In conclusion of the three new drug developments for the treatments of bronchial asthma introduced and used more widely in clinical practice since 2005 several comments can be made:
Firstly that Omalizumab is indicated for adults and adolescents (12 years of age and above) with moderate to severe persistent allergic asthma who have a positive skin test to a perennial aeroallergen and whose symptoms are insufficiently controlled with inhaled corticosteroids. Omalizumab has been shown to decrease the incidence of asthma exacerbations in these patients. However safety and efficacy have not been established in other allergic conditions. Clinical trials have revealed an increased incidence of malignancies in patients receiving omalizumab. However, due to the diversity of the cancers that have been observed, the relatively short period of exposure to omalizumab and the clinical features of the individual cases, a causal relationship is unlikely to be considered. This possible effect will therefore require further monitoring with increased patient exposure.
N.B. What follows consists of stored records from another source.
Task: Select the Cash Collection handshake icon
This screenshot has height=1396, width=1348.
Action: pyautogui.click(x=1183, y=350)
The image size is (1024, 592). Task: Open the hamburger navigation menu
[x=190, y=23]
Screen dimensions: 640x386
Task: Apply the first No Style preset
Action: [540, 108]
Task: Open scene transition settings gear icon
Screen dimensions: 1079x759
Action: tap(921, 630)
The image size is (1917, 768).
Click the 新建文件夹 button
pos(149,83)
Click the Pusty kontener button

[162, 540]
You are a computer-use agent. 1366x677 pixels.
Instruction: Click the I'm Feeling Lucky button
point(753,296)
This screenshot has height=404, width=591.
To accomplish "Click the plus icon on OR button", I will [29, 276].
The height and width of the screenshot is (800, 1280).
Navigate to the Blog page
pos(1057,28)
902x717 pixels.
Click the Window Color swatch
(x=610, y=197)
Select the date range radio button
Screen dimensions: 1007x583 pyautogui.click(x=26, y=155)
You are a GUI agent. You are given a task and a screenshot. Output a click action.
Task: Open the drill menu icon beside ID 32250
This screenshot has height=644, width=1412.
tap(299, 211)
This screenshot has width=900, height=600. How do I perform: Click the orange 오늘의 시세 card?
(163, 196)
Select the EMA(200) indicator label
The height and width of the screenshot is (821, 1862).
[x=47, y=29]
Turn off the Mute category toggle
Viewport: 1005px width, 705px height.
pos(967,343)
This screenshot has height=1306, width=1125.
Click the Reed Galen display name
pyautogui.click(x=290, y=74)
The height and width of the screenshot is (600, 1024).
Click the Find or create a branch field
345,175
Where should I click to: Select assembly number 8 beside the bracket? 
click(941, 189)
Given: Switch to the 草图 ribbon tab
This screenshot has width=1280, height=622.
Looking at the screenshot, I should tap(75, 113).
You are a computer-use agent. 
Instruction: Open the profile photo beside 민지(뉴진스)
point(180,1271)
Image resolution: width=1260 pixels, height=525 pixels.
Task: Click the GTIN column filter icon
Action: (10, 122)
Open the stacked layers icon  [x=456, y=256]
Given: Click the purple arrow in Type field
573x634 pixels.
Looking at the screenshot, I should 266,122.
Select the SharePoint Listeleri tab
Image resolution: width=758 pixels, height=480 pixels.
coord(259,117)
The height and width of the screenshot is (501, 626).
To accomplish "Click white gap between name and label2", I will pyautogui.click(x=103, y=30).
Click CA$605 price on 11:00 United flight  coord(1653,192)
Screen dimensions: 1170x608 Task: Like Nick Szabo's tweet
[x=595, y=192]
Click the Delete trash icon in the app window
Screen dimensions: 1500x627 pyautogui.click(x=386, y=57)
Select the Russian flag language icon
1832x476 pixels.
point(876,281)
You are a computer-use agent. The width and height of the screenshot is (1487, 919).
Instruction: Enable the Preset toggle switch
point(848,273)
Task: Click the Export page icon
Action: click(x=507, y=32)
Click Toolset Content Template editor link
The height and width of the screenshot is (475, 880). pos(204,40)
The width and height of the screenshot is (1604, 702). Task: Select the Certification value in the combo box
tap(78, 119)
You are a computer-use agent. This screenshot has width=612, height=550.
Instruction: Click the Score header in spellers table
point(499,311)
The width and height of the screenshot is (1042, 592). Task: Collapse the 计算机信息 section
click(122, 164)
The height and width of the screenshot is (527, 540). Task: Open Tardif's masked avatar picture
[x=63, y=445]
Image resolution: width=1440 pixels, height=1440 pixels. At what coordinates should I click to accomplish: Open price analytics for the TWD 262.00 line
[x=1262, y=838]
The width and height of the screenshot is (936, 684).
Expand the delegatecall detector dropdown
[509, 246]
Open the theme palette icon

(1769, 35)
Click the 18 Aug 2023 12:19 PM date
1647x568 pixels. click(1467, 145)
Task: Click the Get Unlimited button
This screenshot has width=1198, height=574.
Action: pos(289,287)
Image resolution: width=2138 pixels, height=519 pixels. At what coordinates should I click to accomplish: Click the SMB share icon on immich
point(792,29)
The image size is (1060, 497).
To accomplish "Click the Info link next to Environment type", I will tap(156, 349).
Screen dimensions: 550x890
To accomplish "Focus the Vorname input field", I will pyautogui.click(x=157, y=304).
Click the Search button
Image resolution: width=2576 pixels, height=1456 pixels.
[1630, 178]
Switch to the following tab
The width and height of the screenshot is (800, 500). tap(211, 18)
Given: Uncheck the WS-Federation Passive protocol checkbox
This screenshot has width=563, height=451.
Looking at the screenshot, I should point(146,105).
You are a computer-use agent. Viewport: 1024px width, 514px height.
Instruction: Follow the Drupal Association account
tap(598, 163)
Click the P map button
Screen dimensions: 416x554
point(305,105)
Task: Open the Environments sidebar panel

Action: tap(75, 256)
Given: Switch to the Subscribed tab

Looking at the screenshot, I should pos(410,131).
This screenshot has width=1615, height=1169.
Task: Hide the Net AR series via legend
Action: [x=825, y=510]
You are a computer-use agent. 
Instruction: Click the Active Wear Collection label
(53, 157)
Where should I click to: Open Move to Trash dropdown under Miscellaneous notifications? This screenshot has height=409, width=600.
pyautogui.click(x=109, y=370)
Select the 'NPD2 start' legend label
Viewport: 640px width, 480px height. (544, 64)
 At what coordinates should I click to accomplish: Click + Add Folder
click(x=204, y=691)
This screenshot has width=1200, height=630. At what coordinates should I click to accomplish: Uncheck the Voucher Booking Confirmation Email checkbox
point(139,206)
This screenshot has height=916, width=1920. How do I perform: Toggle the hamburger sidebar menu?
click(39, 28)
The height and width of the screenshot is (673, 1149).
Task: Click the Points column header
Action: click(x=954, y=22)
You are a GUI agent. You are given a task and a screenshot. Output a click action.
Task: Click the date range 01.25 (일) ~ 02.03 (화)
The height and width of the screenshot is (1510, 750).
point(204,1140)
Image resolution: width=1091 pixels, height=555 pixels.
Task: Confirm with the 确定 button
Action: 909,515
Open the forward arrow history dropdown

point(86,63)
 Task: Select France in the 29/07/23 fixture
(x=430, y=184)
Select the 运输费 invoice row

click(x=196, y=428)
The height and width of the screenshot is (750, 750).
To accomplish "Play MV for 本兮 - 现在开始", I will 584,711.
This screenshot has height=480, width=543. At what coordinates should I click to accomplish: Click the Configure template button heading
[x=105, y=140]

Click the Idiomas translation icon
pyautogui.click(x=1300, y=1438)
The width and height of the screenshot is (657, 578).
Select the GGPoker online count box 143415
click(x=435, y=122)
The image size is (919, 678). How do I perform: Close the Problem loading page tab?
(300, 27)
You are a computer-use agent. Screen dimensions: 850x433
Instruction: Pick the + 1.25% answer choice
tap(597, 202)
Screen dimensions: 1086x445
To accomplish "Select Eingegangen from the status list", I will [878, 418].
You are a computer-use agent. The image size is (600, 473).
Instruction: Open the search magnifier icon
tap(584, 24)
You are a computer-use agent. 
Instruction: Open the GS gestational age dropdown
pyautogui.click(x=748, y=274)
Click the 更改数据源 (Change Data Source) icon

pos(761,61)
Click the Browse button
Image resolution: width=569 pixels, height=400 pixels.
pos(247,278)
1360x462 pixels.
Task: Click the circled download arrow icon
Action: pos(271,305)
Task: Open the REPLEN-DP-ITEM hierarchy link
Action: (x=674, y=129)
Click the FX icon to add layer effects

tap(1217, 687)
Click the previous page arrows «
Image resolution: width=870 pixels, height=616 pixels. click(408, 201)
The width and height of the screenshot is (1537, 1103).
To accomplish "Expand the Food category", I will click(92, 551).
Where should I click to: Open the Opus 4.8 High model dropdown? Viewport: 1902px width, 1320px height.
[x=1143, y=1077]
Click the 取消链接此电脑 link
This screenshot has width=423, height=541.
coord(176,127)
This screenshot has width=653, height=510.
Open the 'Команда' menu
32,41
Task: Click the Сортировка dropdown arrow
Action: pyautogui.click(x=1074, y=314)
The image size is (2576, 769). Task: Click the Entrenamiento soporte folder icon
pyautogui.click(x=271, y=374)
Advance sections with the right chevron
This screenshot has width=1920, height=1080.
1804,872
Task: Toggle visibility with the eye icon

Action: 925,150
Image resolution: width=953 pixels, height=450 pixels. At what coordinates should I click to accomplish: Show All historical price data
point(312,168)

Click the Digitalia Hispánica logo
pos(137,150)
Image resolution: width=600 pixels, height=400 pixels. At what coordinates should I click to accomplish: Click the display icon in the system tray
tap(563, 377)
Secondly Disodium Cromoglycate clinically has been found to improve pulmonary function and reduce asthma attacks. The greatest effects are obtained when disodium cromoglycate is used early into asthma treatment. When patients with moderate to severe asthma were treated with regular inhalation of disodium cromoglycate a small amount of inhaled B2 agonist there was an improvement in the patient's asthma. Disodium cromoglycate does have an effect especially on exercise induced asthma; however studies have shown that it does not have the desired therapeutic effect on children with exercise induced asthma.
Thirdly leukotriene antagonists have shown on paper seem very promising however their effects are not as expected when put in to practice. These drugs can stop you getting asthma symptoms (attacks). They won't help with symptoms when they happen. You'll still need your quick-relief inhaler to treat symptoms when they happen. Looking back to a study carried out by Robinson et al (http://www.thelancet.com/journals/lancet/article/PIIS0140-6736(00)05113-8/abstract), they found that montelukast did not provide additional benefit to patients with moderate to severe asthma. Asthma is a serious condition which affects many all across the world, some have a more serious condition than others, many drugs are available however there is still requirement for many drugs as asthma is a growing condition and drugs are needed to counteract it.
Finally the treatment of bronchial asthma is 2010 is still awaiting the optimal and safe therapeutic effect.